Although the debate is certainly interesting, it is hardly new. When considering the impact of social software on organizations it is useful to look at older literature about the introduction of IT in work environments. Similar hopes and fears return when new media are introduced in businesses and society at large (Fenton, 2009, p. 6). Often the adoption of technology is pictured as a shock to which actors, or social entities like organizations, have to adopt (Mansell, 2012). Within the organization literature this line of thought has led to the development of New-form theory, sometimes labeled as "new-form" , of which the basic idea is that changes affecting organizations trigger structural modifications within these entities (Halal, 1994; Wigard, Picot & Reichwald, 1997; Palmer & Dunford, 1997; Schwarz, 2002).

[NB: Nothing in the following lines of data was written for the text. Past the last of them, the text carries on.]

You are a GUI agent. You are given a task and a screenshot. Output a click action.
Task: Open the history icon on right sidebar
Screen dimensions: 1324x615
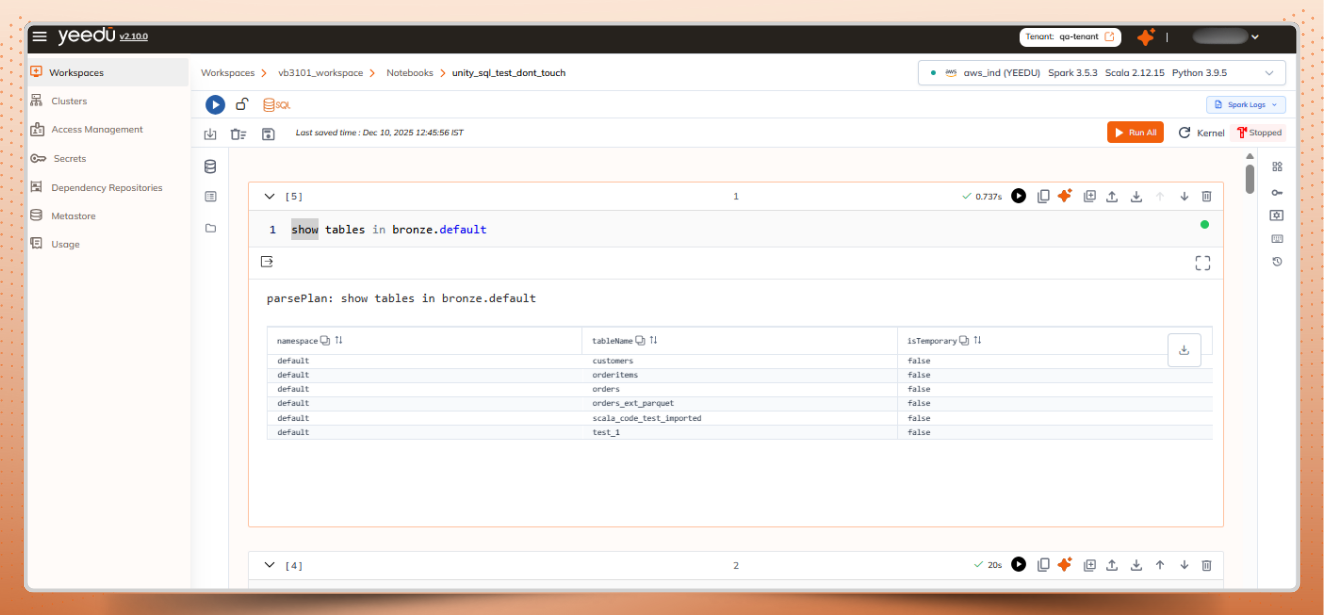(1276, 261)
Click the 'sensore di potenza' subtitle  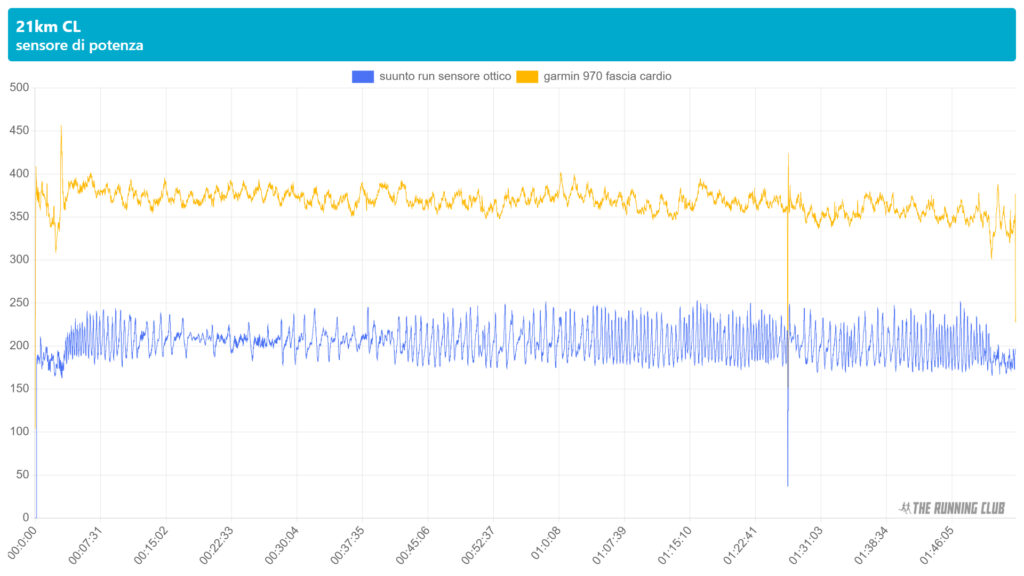pyautogui.click(x=79, y=45)
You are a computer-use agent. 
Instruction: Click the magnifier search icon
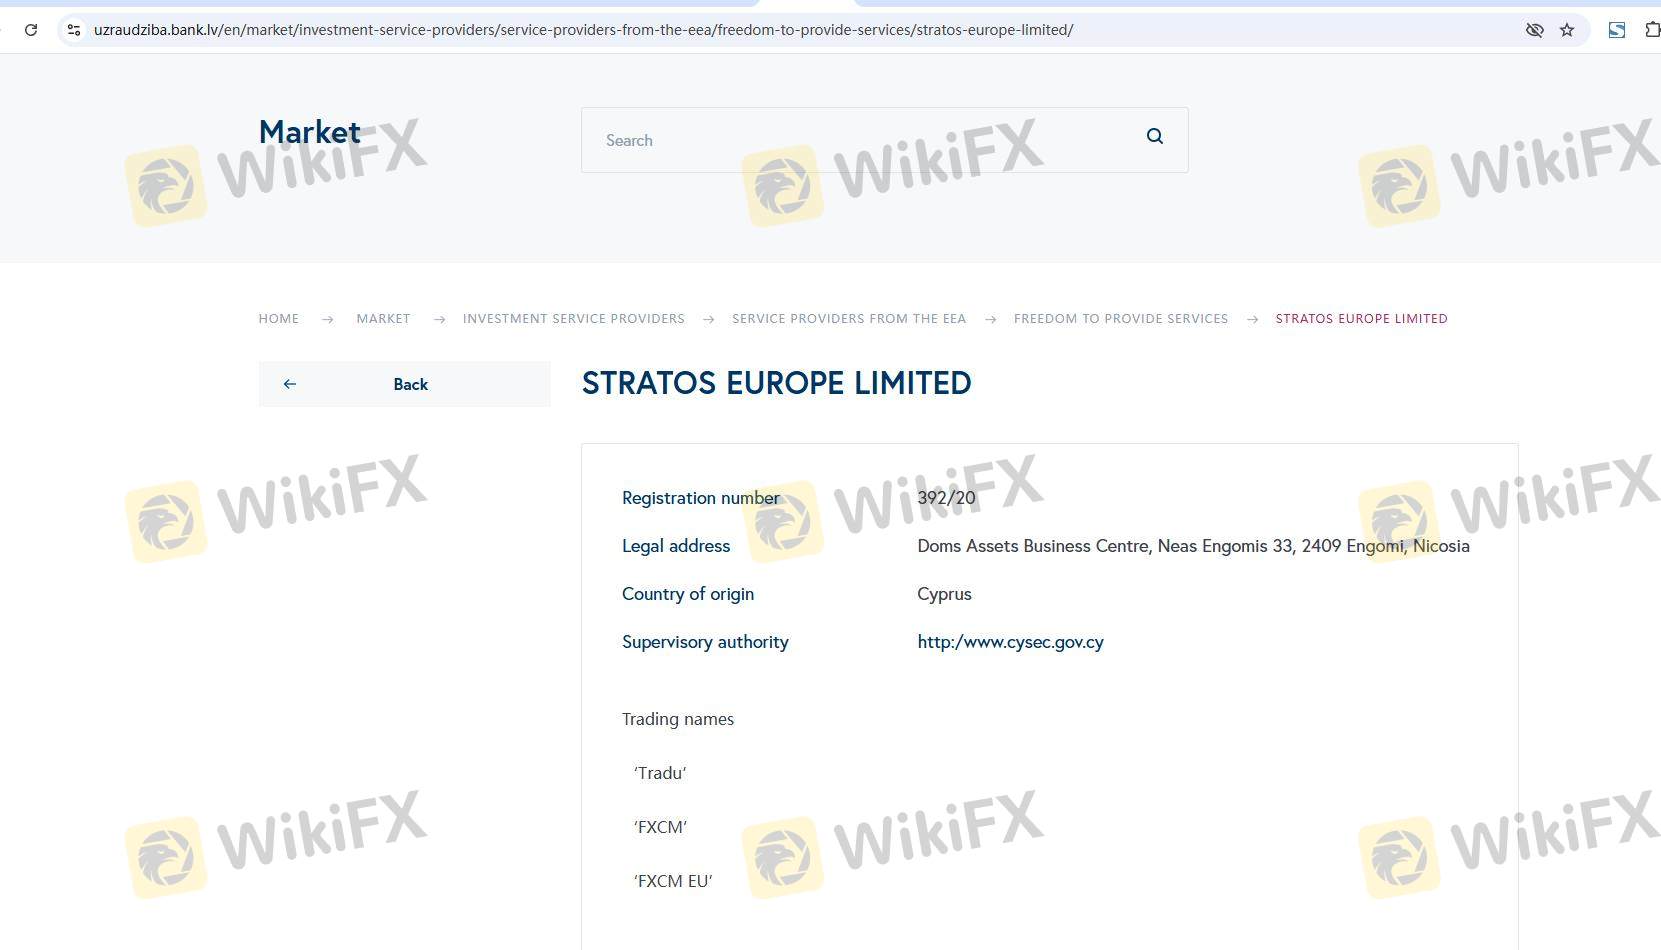tap(1154, 137)

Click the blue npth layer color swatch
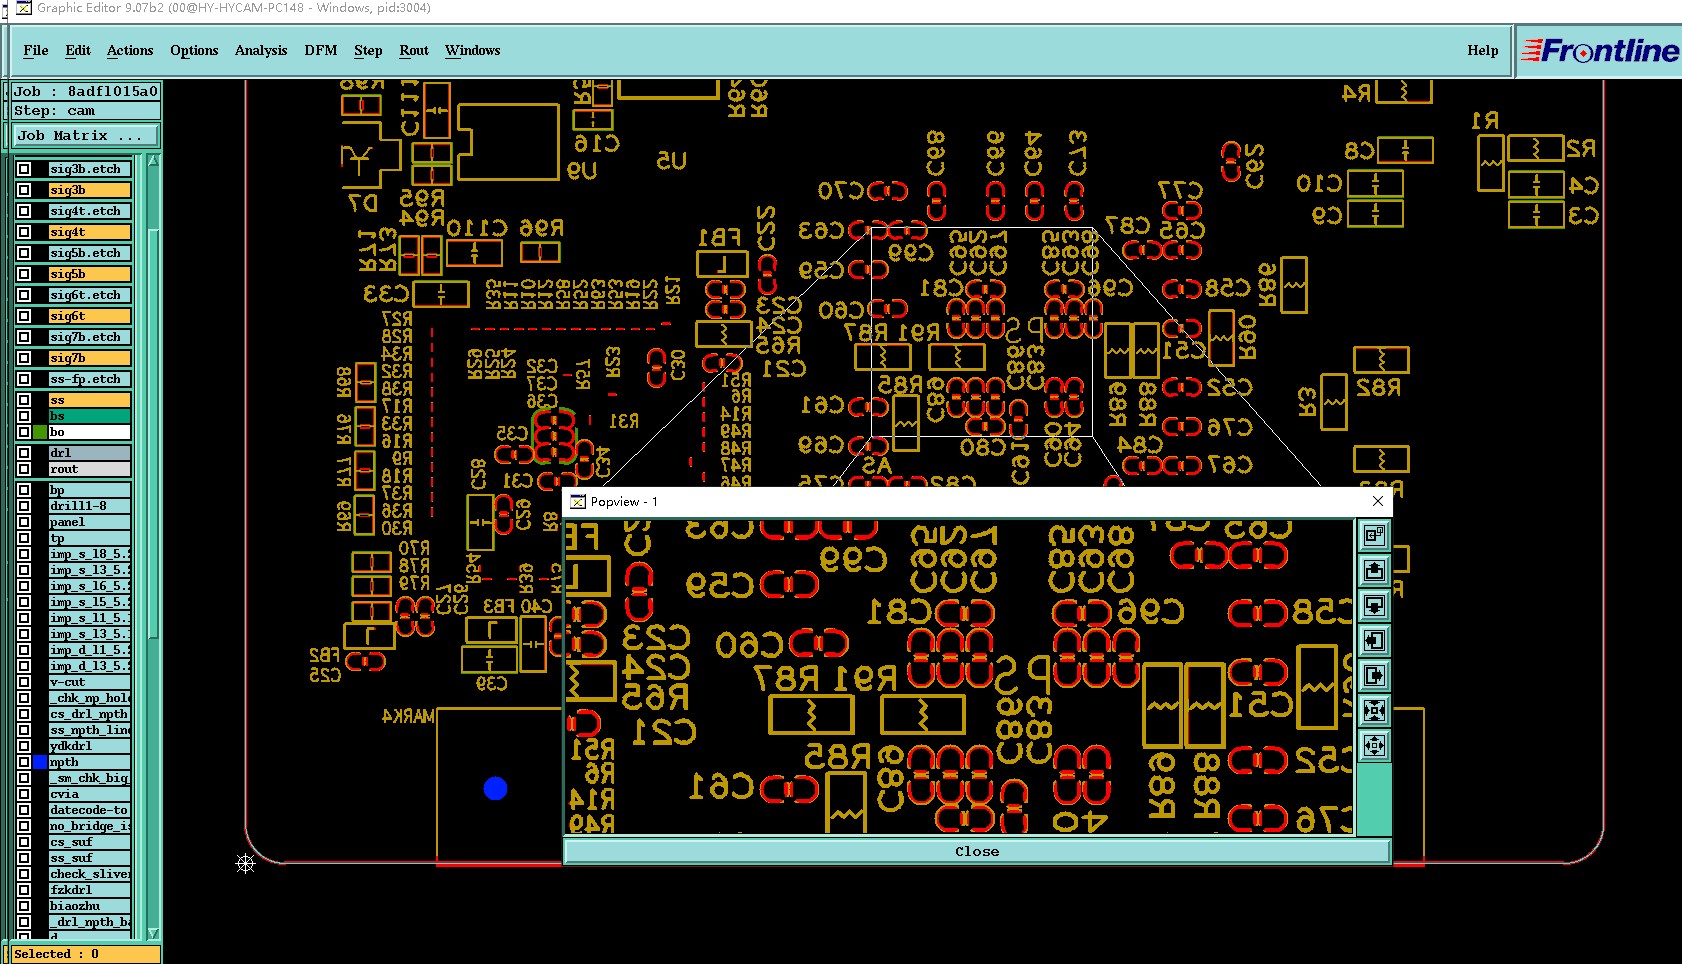(40, 762)
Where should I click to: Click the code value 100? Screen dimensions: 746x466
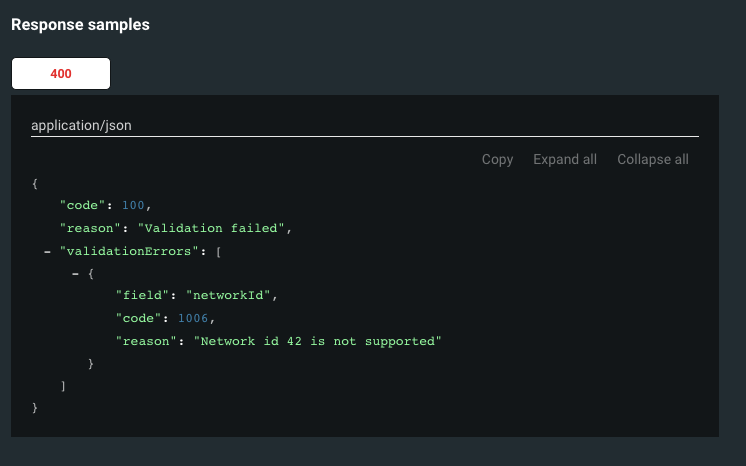point(134,205)

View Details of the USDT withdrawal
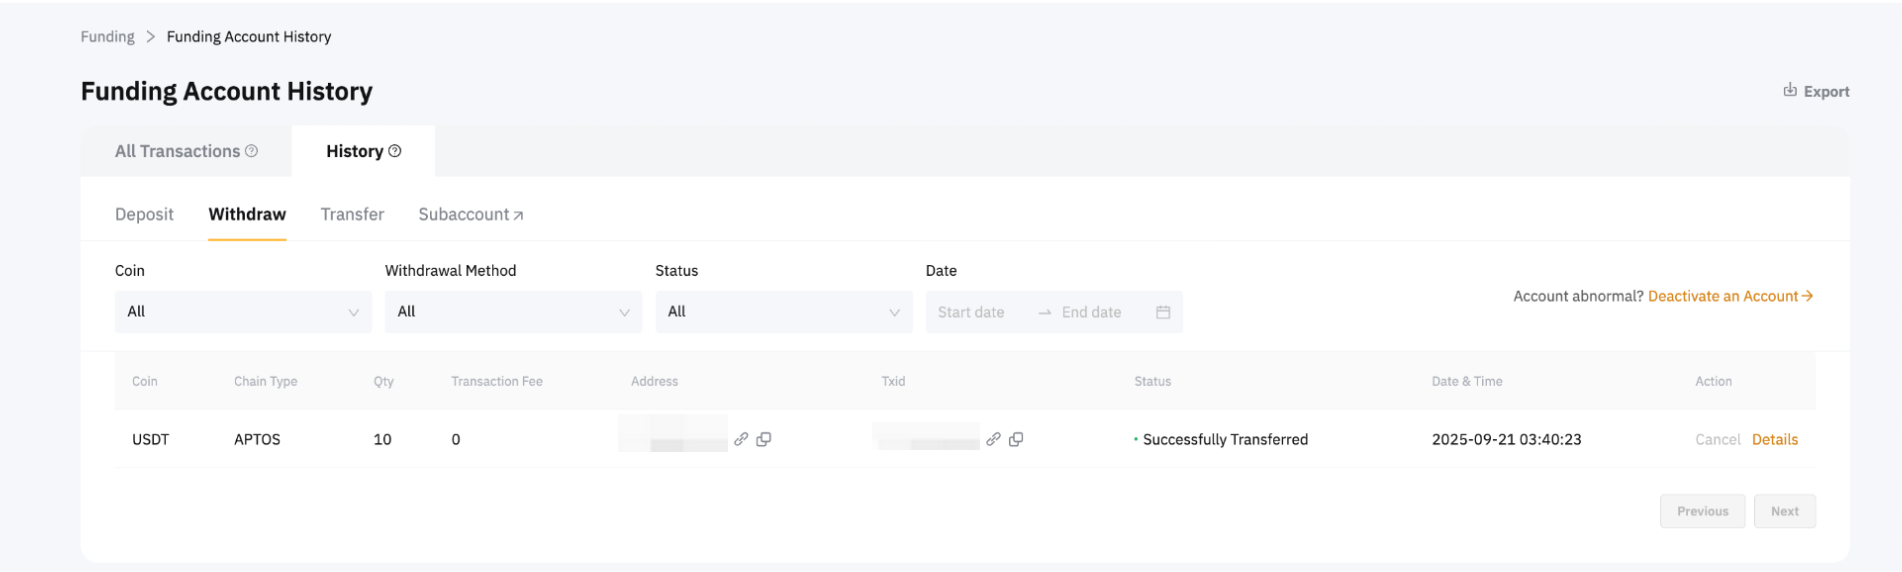(1774, 439)
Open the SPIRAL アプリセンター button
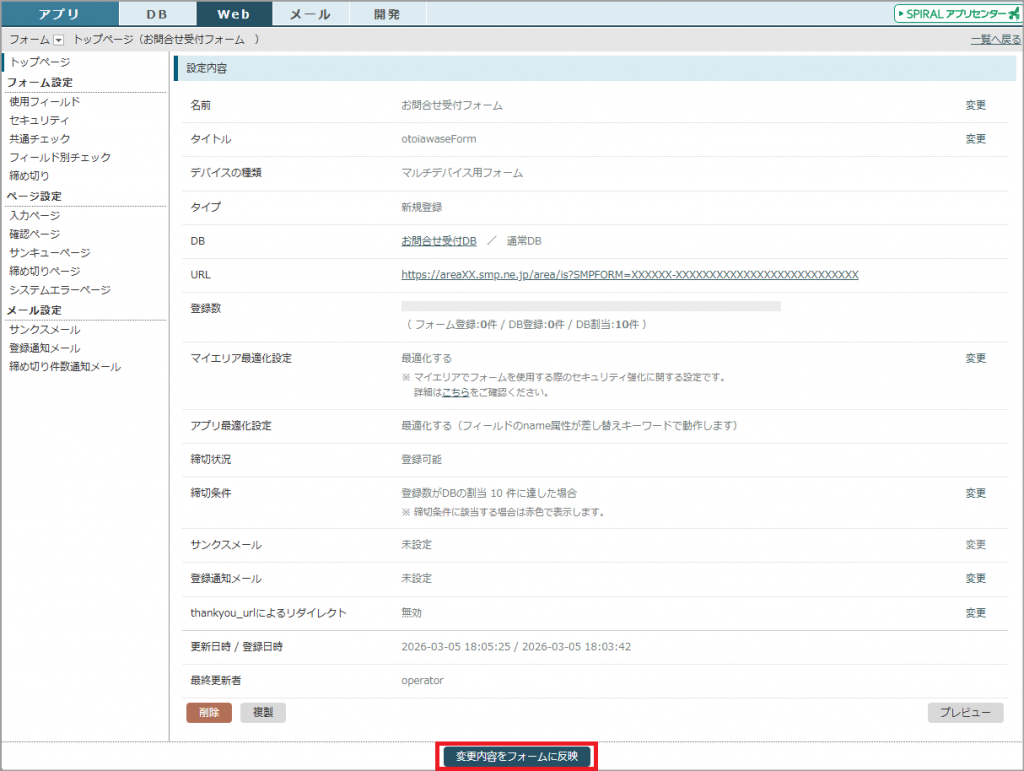1024x771 pixels. [x=957, y=14]
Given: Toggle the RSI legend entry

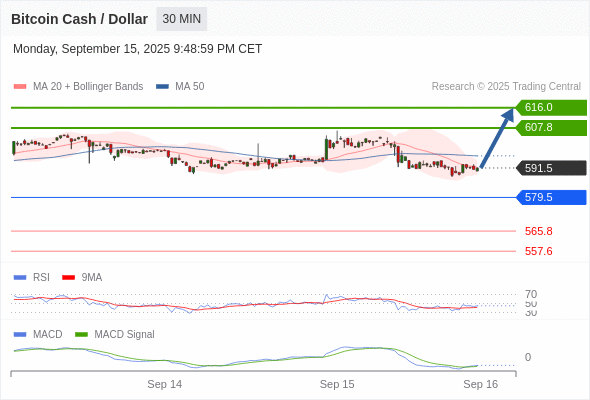Looking at the screenshot, I should pyautogui.click(x=32, y=277).
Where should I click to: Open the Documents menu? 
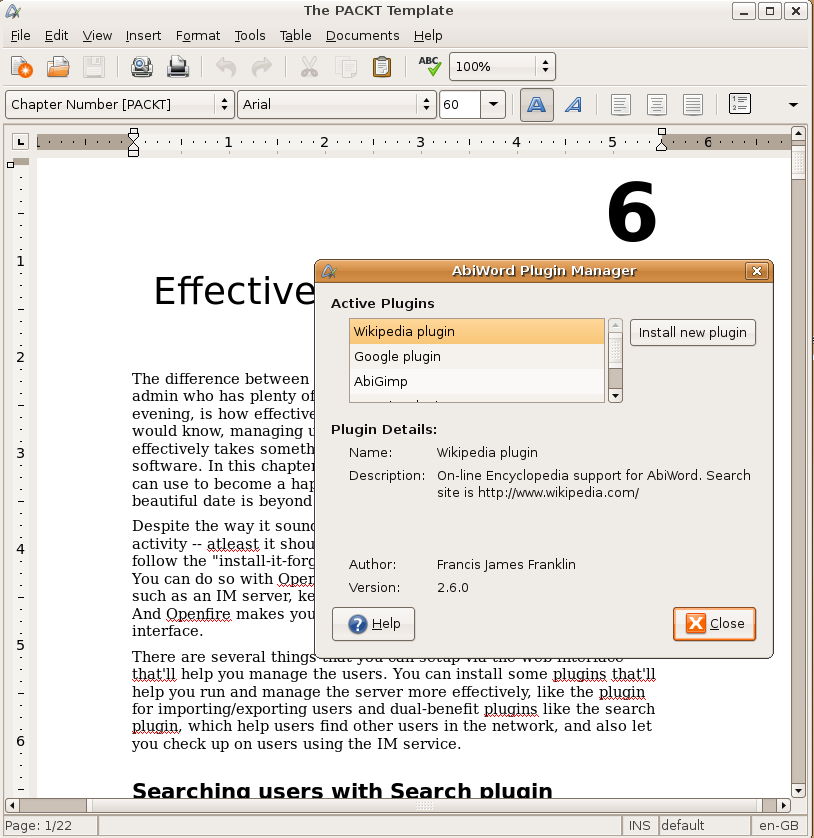pos(362,35)
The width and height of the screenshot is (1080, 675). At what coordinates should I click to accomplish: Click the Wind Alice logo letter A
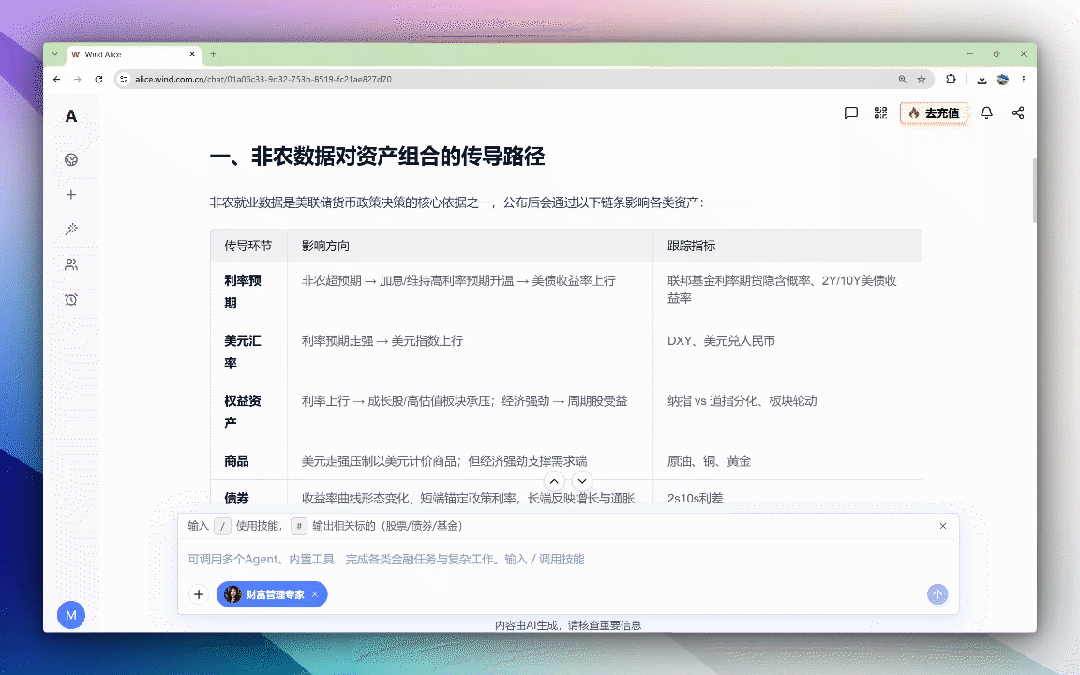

However, we must be careful with technological determinism. Even in the management literature can be found that the mere availability of technology does not necessarily lead to its adoption. Additionally it would be wrong to simply assume that technologies with similar features are equally successful in different contexts. Organizations, although they are sometimes seen as "mini-versions" of society (Parent, 2008, p. 148), certainly have different characteristics that affect the way they operate and how to integrate technology into their system. We can therefore not rely solely on our knowledge about the adoption of Public Social Networks (PSN) in order to understand the adoption process of ESN.
It is true that technology can affect social structures but these structures can in turn affect the ways the technology can be used. Numerous authors studying the effect of IT and internet technology have made us conscious that new technologies can have what Schwarz (2012, p. 173) called "a power restricting bias" (Kraemer, 1991; Markus, 1983; Pinsonneault & Kraemer, 1997; Robey & Boudreau, 1999; Zuboff, 1988).
Powerful actors, such as high-ranking managers in organizations, can affect to a considerable extent how technology is used within the existing structure. It is therefore important to emphasize the political side of organizations and to consider the context in which these entities operate. Baltatzis (2008, p. 79), elaborating on the ideas of Foucault (1977), writes that "conditioning, surveillance and control can be just as as powerful as more traditional models of power."
Despite all the theory and speculation regarding the "democratizing" effect of social media, there is surprisingly little empirical evidence of the effects that these tools have on organizational structures and processes. Part of this problem can be related to the absence of longitudinal studies and the difficulties of researchers to get access to relevant data. A rare exception is the study of Stieglitz, Riemer & Meske (2014, p. 10) who have found that the presence of ESS can lead to a "rebalancing of influence" since they observed that communication activity is a better predictor of communication influence in the network than someone's formal position in the hierarchy. Nevertheless, most organizations are still managed along the lines of a pyramid-shaped "chain of command". As a result we cannot ignore the impact of the management class on how information technology is used.